Like many readers and writers, I can learn from the thoughts of others. I appreciate London Free Press allowing such varied perspectives. To me, it seems a little presumptuous, perhaps even pompous, to attempt to rebut ideas which have historical roots such as Judaism, Humanism or Oriental religions which precede Christianity. Unless I am an expert in all spiritual perspectives I think it inappropriate to offer the “correct” view in a rebuttal. Frequently, rebuttals reflect the reader’s mistaken understanding of what the writer was conveying in the first place. Let’s trust our London Free Press readers to accept what is meaningful to them. I am always pleased however, to respond, to individual emails which offer alternative ways of thinking or to respond to questions for clarification. I think the motives for such individual emails tend to be offered with sincerity and without malice or other alternative reasons.

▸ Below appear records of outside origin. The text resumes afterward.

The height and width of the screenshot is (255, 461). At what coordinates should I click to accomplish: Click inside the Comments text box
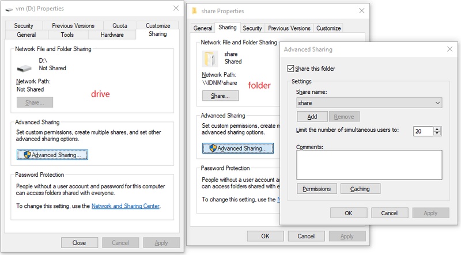click(x=369, y=165)

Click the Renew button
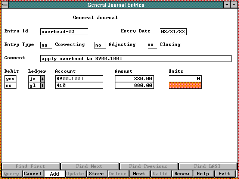click(x=182, y=174)

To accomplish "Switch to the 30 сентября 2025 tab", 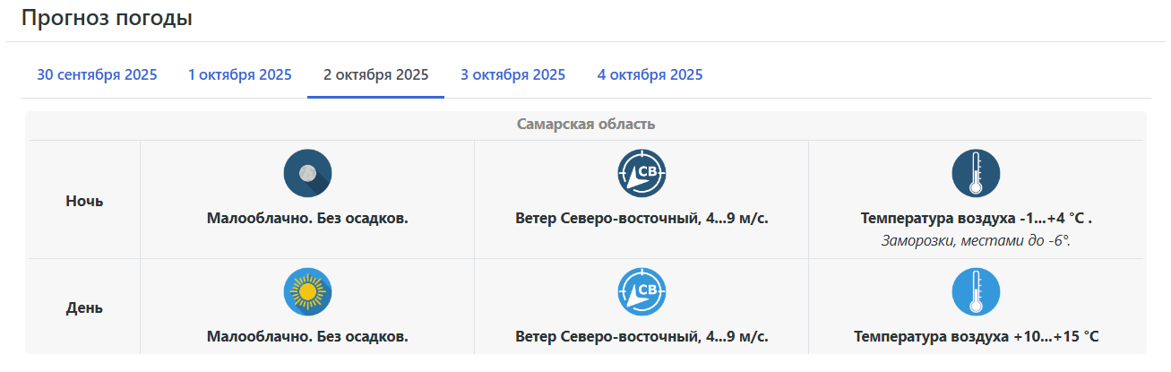I will click(x=97, y=74).
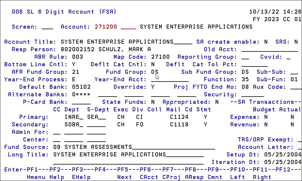The image size is (302, 181).
Task: Select the Old Acct entry field
Action: click(x=270, y=49)
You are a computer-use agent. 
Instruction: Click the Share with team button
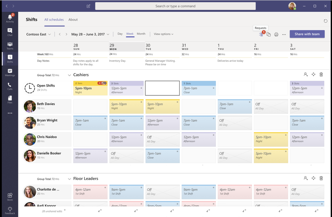(307, 34)
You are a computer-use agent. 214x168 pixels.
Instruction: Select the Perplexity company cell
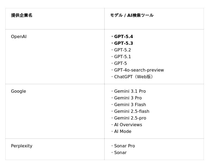[x=22, y=146]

Some questions from readers can be easily answered, but some require lengthy answers going beyond the normal limits of approximately seven hundred words which is normal for the Spirituality and Ethics column. To quote Tallman, (London Free Press, May 24, 2014) in one of his rebuttals, he said, “The thing I like about being Catholic is that you get to be deeply religious and keep your brains at the same time”. Coming up with succinct answers or explanations about Roman Catholic dogma, for example, while remaining true to current science and to rational or logical discussions about any of the following may not be practical within the limits of rebuttals to the columns of the writings of others. But perhaps Tallman ought to devote his “deeply religious”ideas and his “brains” in explaining some of the science and reason behind the following ideas that are sacred to Catholics, but remain enigmatic to non‐Catholics. These include a modern psychological explanation of religious practices of exorcism, or the phenomenon of stigmata or the chemical processes of the doctrine of transubstantiation or the biological concept of the immaculate conception. Perhaps Tallman believes these are some examples of complex ideas which may be better handled in one–on‐one first hand conversations, or person to person emails rather than public rebuttals.

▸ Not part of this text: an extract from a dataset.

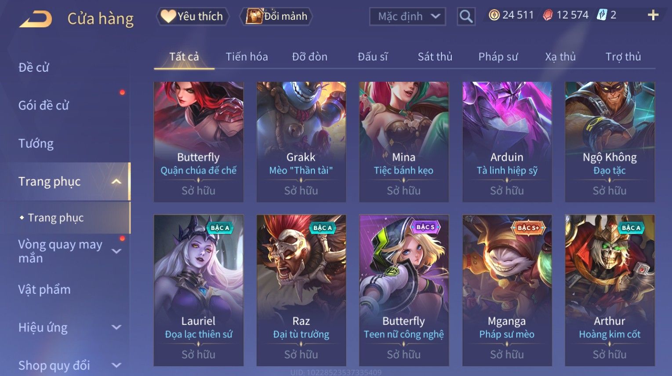
Task: Expand the Shop quy đổi section
Action: [116, 365]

It is unfortunate, in Tallman’s rebuttal (February 7, 2015 of my January 24) article he misquoted point 10 from my article, when he omitted my word solely from his quotation even though he has marked it with quotation marks in his rebuttal. It would have made his objections to secular humanism less strident and intimidating.
This present column is not meant as an attack on Bruce Tallman. I have had the privilege of visiting with Bruce in his home and at other settings over a friendly cup of coffee. He is thoughtful and sincere. He is, in the best sense, a Christian gentleman. He tries his best to listen to other points of view and I respect him for his opinions. However, he should perhaps consider lightening up on his propensity to set readers and fellow writers on the “correct” path to spiritual enlightenment. Let’s let the readers decide what makes the best sense to each of them. Bruce, maybe it’s time we met one on one for coffee and conversation again.